More on KentOnline
A forgotten man lay dead in his kitchen for almost two years - with classical music still playing and the heating on.
Thousands of people passed the house where Konstantinos Georgakopolos died before anyone came looking for him.
The 75-year-old was an eccentric with thick-rimmed glasses and thick black hair.
He would talk for hours about his life in Greece and drank with friends in Chatham’s pubs. But when he vanished, no one raised the alarm.
Thousands of people passed his terraced home at number 18 Luton Road, Chatham, but no one knew what lay within.
Only Maria Bruce, the manager at Linda Matthews lettings next door, had a nagging feeling.
Mr Georgakopolos had dropped in on his neighbour, who looked after his house when he was away, and chirpily said he’d see her in a few days. He never came back.
She told police of her fears. They knocked at his door and looked through his letterbox, but did not break the door down because they could not smell a body.
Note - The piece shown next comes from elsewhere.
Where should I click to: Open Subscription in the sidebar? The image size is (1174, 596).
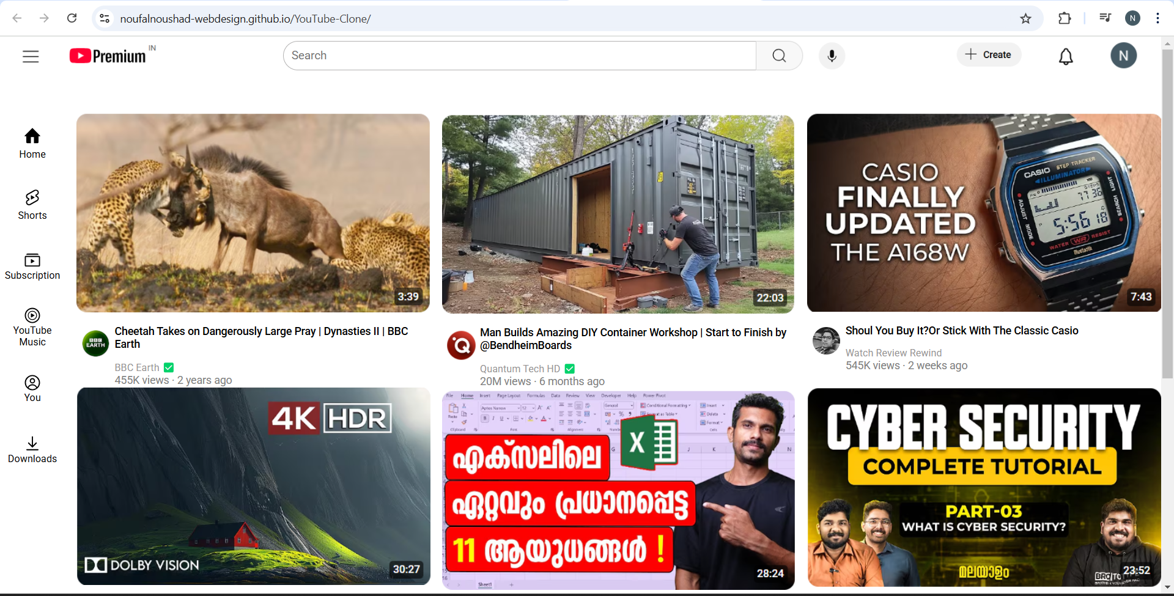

Finally, the law found Mr Georgakopolos where human compassion had not – he owed money in solicitors’ fees.
On September 26 last year, Miss Bruce joined a bailiff and two locksmiths who forced their way into the house he owned.
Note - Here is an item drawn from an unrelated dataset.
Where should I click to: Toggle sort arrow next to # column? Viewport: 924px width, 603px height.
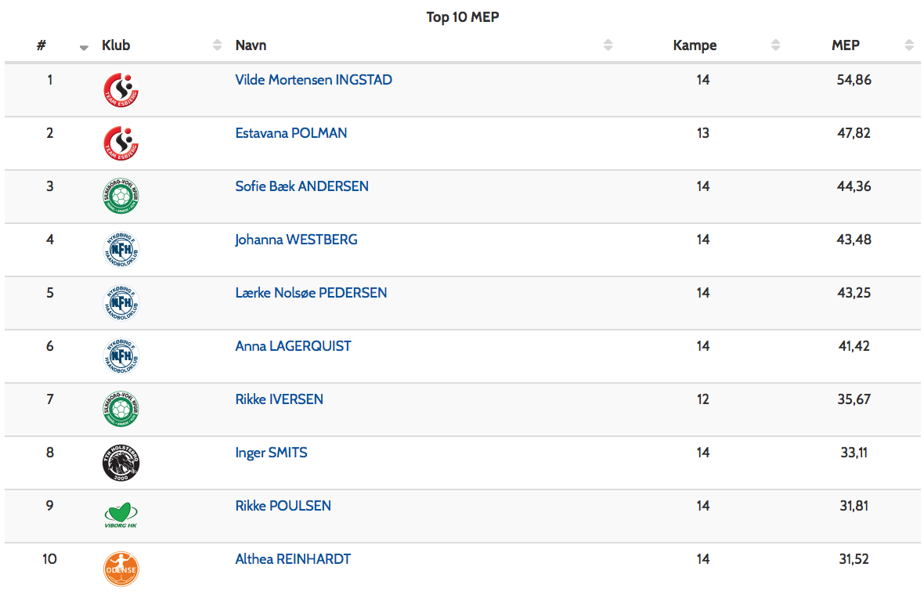click(x=84, y=47)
Classic FM was still playing on the stereo. The heating was still on. A small window was open to the world outside.
A garden strimmer from B&Q, the receipt dated November 2, 2010, was still in its carrier bag. On a table were his passport and plane tickets for November 14, 2010, never used. Post piled high at the door.
Mr Georgakopolos’s remains lay in the basement kitchen, infested with maggots and flies.
Locksmith Derek Chandler saw him first; he told everyone to get out.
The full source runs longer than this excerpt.